Imagine, therefore, that a previously trusted purveyor of fine malts has approached you and offered you a dram of good stuff. You consent— then you’re handed an empty tumbler with only the faintest film of whiskey still coating the facets of the glass, the last evaporating whiff of scent hanging over it. One tubercular cricket’s feeble final cough worth of whiskey molecules, that’s what you get.

“Hey! This glass is fucking empty,” you quite naturally say.

“Well, that’s where it was always going,” says your alleged friend. “That’s how a glass of whiskey ends up once it’s finished, right?”

“Yeah, but I was hoping to drink it myself and get there properly—”

“No need,” says your erstwhile host. “Straight to the resolution, no dawdling. You get the point.”

Indeed you do get the point, though probably not the one your host intended.

Let us contemplate, gentle reader, our empty glasses of the eighth season of Game of Thrones.

The Night is Dark, and Full of Important Disclaimers

Let’s get a few things out of the way before I produce my scalpels and commence the dissection.

First, It’s no secret that my own work has been wrung through the movie/television option mill several times now, to no decisive result (a screenplay was written, which I have never seen, and a number of briefings and proposals have been passed around, some of them quite good). A development effort is still underway at the time of this writing, and though the odds are always long it’s not impossible that something might eventually come of it, and I could end up in some fashion working with (or at the mercy of) someone who takes this little sequence of essays personally. To which I say: the hell with it. There are things I’ve been politely quiet about since the beginning of my career, and confidences I will faithfully keep until its end. But if I shut up about everything I see or read, I’ll diminish my chance to make any useful contribution to my art and craft. Anyone who doesn’t like it can, in the words of the great sage Bender the robot, bite my shiny metal ass.

Second, it’s also no secret that I’m an acquaintance of George R.R. Martin— certainly not a close friend, but a professional colleague and happy associate. We share an editor in the form of the marvelous Anne Groell at Random House. I tend to think pretty highly of his work in general, and I’m not shy about it. I have no intention of discussing delays in the Song of Ice and Fire novel sequence; heaven knows I ought to understand them even if the pressures I face are fractional by comparison. I also choose to believe that George will ultimately deliver an end to the series, satisfactory to his own standards. He’s a generous, humane, and decent man, and a fine artist, and I would rather be proven wrong as his firm supporter to the end than be proven right in treating him cynically. In my estimation, he still deserves my faith and patience, and he has them, so that’s that. Those hoping I might slag him off are invited to revisit the reference to shiny metal asses in the previous paragraph.

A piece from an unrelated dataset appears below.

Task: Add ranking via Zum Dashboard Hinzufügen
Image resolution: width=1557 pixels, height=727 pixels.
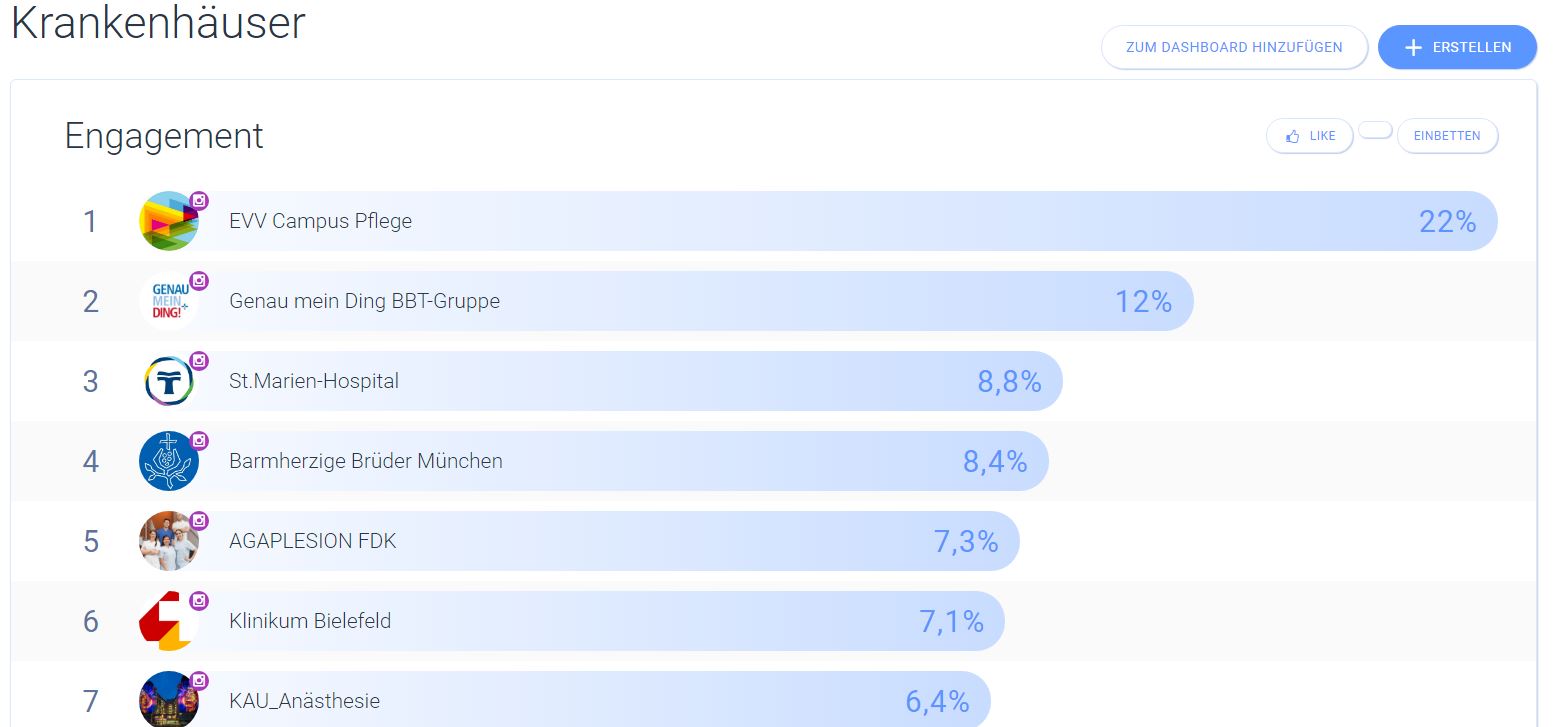Action: 1234,47
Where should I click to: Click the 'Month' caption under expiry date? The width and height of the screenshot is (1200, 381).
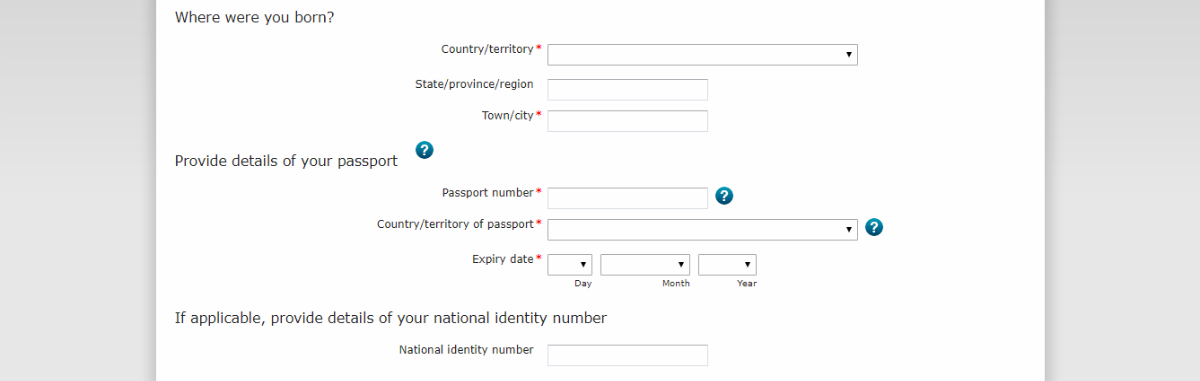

Third, and lastly, I will admit that I grappled a fair bit with the approach I would take in writing this. The temptation to cough up performative negativity (“Sixty-eight things that drove me absolutely batshit bonkers about season eight, in order of the size of the mental hemorrhoids they gave me to contemplate!”) was definitely there, but I am determined not to stray too far down that path. It’s hilarious fun, and a guaranteed attention-getter, and that’s the problem. Ultimately, performative negativity becomes a trap, a black hole from which neither reader expectations nor creator ambitions can escape. I’ve got gray hairs in my beard now, and I feel a pressing need to be at least plausibly constructive.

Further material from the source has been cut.